December is important in the history of Indian National Congress: it was founded on 28 December 1885. Sonia Gandhi’s birthday is 9 December. Sanjay Gandhi was formally inducted into politics in December 1975. In late December of 1977, Indira Gandhi began her resurrection post her poll drubbing by planning a split in the party, leading to the launch of Congress(I) on 3 January 1978. [The 1978 split was reversed in the December of 1986 when Sharad Pawar and Ambika Soni remerged Congress(S) and the saga of rival Congress parties became history.] Rajiv Gandhi was introduced into public life in December 1980. After the death of Sanjay Gandhi in June, there was a clamour for the induction of Rajiv Gandhi; he was reluctant, but on 7 December 1980 he attended an AICC session held in New Delhi’s Talkatora Stadium as a visitor. A week later, on 14 December, the birth anniversary of Sanjay Gandhi, Indira Gandhi formally introduced her elder son into the political arena at a rally held at the capital’s Ajmal Khan Park in Karol Bagh. Rajiv Gandhi did not speak, he merely waved when his name was mentioned. It took him another five months to formally join the party and contest the Lok Sabha bypoll from Amethi to fill his deceased brother’s seat. Thus began a phase in India’s then largest political party (a position now occupied by BJP) in which reluctance to join politics became the essential competency for being its leader.

There is hardly any interaction between the top leadership (read: the Family) and the rank and file today. Ahmed Patel over the past two decades had been the link between the Family and the party. Like M.L. Fotedar before him (in the Indira and Rajiv eras) and Vincent George (who apart from being personal secretary acted as a sounding board for Rajiv) Ahmed Patel was an honest broker—he conveyed to the leadership what had been said by the rank and file and relayed back the opinion of the chair. (Indira era also had R.K. Dhawan, but he had his favourites and thus Fotedar was inducted by her.) The waiting rooms at the residences of Fotedar, George and Patel respectively also provided a venue for interaction between the potpourri of party men who waited till late hours at night to meet the pointsman. The aloofness of the Family and the absence of a trouble shooter have resulted in a void in which the parable of blind men and an elephant has become the adage in the functioning of the party.

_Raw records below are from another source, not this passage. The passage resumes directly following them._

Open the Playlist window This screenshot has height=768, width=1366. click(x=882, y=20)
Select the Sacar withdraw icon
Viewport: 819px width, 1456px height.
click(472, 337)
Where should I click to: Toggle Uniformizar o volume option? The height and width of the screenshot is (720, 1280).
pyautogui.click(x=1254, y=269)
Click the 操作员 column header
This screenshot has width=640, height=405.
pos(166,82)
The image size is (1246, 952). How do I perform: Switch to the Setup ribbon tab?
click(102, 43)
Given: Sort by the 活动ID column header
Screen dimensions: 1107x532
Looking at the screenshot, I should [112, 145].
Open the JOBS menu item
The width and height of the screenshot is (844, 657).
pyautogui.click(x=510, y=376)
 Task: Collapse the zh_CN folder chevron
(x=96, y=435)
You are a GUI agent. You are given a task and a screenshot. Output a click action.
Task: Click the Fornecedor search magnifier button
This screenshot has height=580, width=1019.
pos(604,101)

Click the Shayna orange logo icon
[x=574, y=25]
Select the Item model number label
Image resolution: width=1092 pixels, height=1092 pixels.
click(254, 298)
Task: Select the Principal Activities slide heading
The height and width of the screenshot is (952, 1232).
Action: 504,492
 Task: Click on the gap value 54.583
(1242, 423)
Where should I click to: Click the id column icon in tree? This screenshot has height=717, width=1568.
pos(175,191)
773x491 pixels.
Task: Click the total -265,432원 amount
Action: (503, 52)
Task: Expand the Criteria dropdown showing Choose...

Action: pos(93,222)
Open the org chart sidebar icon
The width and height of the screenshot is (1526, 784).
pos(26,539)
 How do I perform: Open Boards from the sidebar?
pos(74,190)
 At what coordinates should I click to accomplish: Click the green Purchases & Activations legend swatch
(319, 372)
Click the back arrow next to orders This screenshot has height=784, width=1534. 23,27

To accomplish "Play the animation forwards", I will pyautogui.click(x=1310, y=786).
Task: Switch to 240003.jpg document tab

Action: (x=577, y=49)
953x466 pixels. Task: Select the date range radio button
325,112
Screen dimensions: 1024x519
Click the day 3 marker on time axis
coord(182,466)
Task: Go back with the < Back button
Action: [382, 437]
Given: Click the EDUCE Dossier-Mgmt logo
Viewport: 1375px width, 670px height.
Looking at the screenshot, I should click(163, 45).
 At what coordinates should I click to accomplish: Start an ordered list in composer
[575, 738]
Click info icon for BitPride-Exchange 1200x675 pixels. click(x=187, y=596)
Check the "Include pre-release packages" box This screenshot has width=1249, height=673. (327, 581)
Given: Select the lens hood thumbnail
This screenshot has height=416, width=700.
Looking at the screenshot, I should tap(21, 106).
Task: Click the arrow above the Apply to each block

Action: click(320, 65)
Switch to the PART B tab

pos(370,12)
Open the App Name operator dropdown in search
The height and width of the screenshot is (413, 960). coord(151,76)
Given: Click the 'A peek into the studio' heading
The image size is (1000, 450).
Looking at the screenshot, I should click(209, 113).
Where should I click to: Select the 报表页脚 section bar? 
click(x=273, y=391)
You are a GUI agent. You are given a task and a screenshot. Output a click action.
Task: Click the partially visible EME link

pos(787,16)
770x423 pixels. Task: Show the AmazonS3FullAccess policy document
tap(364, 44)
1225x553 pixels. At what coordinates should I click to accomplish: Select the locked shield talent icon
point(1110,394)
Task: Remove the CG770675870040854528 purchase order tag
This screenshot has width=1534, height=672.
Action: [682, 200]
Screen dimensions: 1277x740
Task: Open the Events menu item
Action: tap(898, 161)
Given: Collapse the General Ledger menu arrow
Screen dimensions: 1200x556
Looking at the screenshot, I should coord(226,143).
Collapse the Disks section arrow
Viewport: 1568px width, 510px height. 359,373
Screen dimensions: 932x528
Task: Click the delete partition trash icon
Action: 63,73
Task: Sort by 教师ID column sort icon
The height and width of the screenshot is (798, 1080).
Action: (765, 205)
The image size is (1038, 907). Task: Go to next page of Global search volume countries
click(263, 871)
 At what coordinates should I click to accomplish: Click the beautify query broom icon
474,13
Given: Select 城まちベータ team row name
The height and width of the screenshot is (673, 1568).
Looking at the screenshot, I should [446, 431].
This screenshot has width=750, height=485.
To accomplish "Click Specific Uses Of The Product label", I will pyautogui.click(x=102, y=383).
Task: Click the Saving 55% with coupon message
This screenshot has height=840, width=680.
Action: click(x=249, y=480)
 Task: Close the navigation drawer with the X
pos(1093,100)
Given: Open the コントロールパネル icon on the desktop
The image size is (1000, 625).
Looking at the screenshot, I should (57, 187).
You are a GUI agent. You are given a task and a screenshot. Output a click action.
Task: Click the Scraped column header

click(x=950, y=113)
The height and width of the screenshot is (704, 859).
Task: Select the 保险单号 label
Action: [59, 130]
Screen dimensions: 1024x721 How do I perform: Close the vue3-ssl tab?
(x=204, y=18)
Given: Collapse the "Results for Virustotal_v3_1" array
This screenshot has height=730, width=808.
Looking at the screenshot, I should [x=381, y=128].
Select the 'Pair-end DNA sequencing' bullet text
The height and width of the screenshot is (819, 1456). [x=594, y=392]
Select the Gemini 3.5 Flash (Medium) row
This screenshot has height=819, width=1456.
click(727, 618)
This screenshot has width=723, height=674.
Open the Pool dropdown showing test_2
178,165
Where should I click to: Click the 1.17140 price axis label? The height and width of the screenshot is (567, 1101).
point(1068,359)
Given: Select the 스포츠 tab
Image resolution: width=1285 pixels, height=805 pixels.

Rahul Gandhi’s choice of close circle of advisors is reflective. The AICC functionaries around him, K.C. Venugopal, Rajiv Satav and Randeep Surjewala have not distinguished themselves in electoral politics. Venugopal and Satav were Lok Sabha MPs till 2019—both preferred to shy away from the hustings and seats held by them were won by other parties. They are Rajya Sabha MPs now. Surjewala lost two elections in a row. Sandeep Singh, the former JNU Left activist, who enjoys the confidence of the Family, had distinguished himself when he had led a black flag demonstration against Prime Minister Manmohan Singh. Thus, apart from reliance on kin of party leaders the Congress leadership today is comprised of persons who have negative experience in electoral politics. The leadership primarily comprises people who did not grow organically in the party—in sharp contrast to BJP, whose leaders have roots in the youth and student wings of the Sangh Parivar. Sans organisational experience and in a paradigm where sycophancy has become synonymous with loyalty, the difference between image and mirage is not fathomed in the Congress of today.

Thus, while like Don Quixote Rahul Gandhi fights the windmills, Sancho Panza is left wondering about the fate of the party whose footprint is shrinking and yielding place to regional parties and whose prominent leaders one by one are shifting loyalty to BJP or another party of their convenience. The epithet “national” in the party functioning under the name and style of Indian National Congress is slowly tending to be notional.